Lors du dernier lavage, diluez les anticorps secondaires appropriés de un à 500 dans un tampon de blocage. Ensuite, incubez les tranches dans cette solution pendant deux à trois heures à température ambiante. Assurez-vous que les tranches sont protégées de la lumière, car les anticorps secondaires sont sensibles à la lumière.

Après avoir lavé les tranches, comme précédemment, utilisez une brosse pour retirer soigneusement les tranches de la plaque à 24 puits et placez-les uniformément sur des lames de verre pré-étiquetées. Ajoutez une goutte de support de montage sur chaque tranche. Et puis, placez délicatement une lamelle en verre sur les tranches, en prenant soin d’éviter la formation de bulles d’air.

Protégez-les de la lumière et laissez sécher les lames pendant au moins trois à quatre jours à température ambiante. Stockez les lames à quatre degrés Celsius à court terme. Mais pour un stockage à long terme, conservez-les à moins 20 degrés Celsius.

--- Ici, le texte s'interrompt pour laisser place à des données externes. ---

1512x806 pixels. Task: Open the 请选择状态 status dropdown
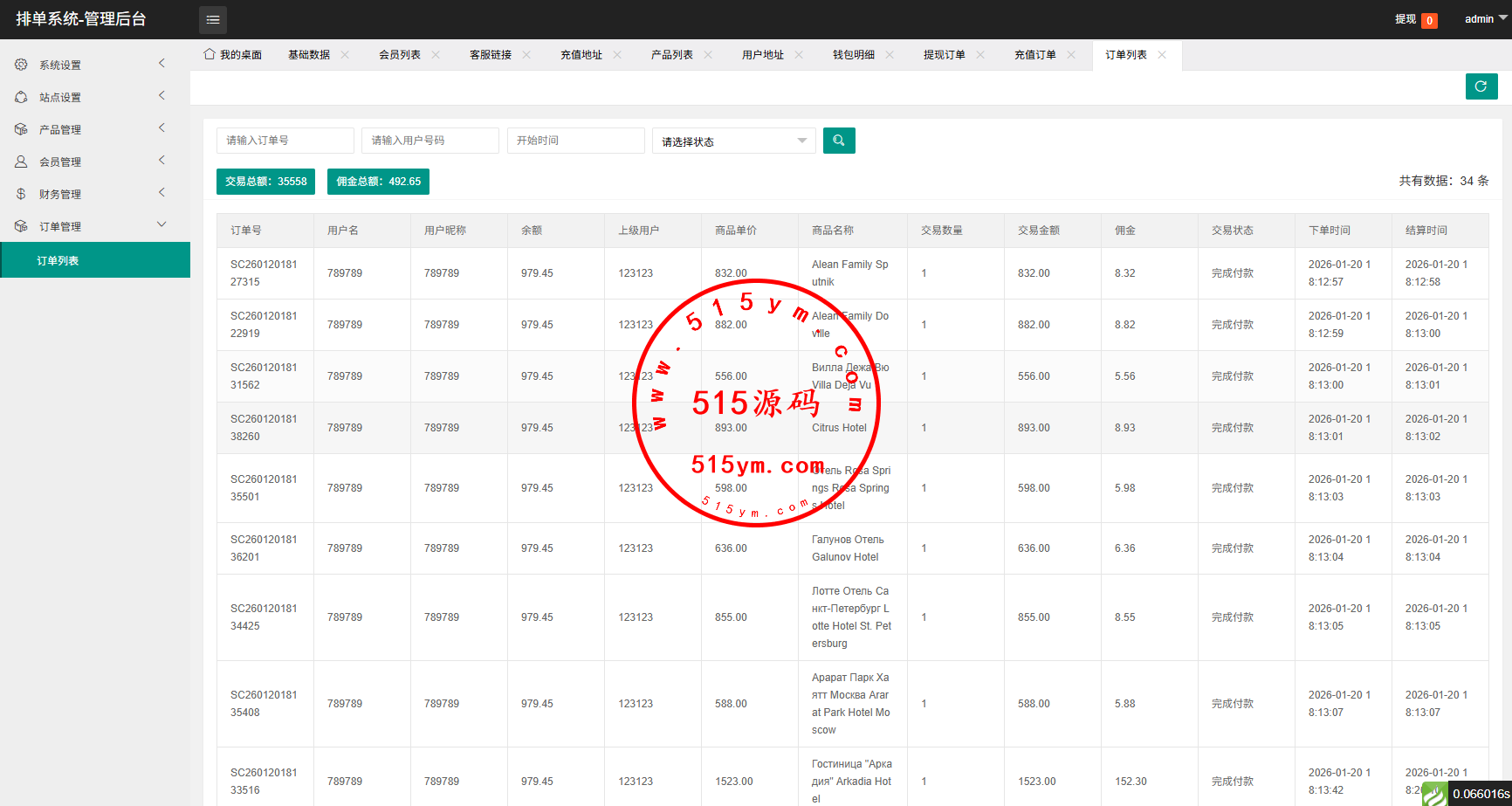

Commencez par utiliser un objectif 10x ou 20x pour identifier la région de l’hippocampe à imager, dans ce cas, les synapses entre les neurones pyramidaux CA1 et les axones collatéraux de Schaffer. Passez à un objectif d’immersion dans l’huile 40x ou 63x et assurez-vous que l’anatomie de la tranche est intacte en identifiant les neurites continues et une structure organisée. Utilisez un marqueur neuronal, tel que MAP2, comme référence.

Ajustez les paramètres de chaque canal pour obtenir un signal et un contraste optimaux avec une résolution de 1 024 x 1 024 pixels. Réglez l’intensité de chaque laser pour éviter la saturation des pixels. Évaluez la profondeur à laquelle la coloration est uniforme, puis réglez le logiciel pour qu’il acquière des piles d’images d’au moins huit plans équidistants de 250 nanomètres.

Ensuite, prenez trois piles d’images représentatives adjacentes de la même zone d’intérêt par tranche. Répétez l’acquisition dans au moins trois tranches par condition et de six à huit animaux par groupe de traitement. Les synapses excitatrices peuvent être identifiées par colocalisation entre vGlut1 et PSD95, comme l’indiquent les flèches blanches dans l’image à fort grossissement.

Le blocage de la signalisation Wnt dans l’hippocampe adulte en induisant l’antagoniste Wnt Dkk1 déclenche une perte de synapse excitatrice, en particulier dans la couche radiatum CA1. Le pourcentage de synapses excitatrices entre les souris témoins et les souris iDkk1 a été quantifié et s’est avéré significativement plus faible chez les animaux transgéniques iDkk1. Les synapses inhibitrices peuvent être identifiées par la colocalisation entre vGat et Gephyrin.

Le pourcentage de synapses inhibitrices entre les souris témoins et les souris iDkk1 a été quantifié, et aucune différence significative n’a été détectée. Lorsque vous tentez cette procédure, il est important de ne pas oublier de faire autant attention que possible avec les tranches. Après avoir regardé cette vidéo, vous devriez avoir une bonne compréhension de la façon d’évaluer la densité synaptique dans des tranches de cerveau ex vivo.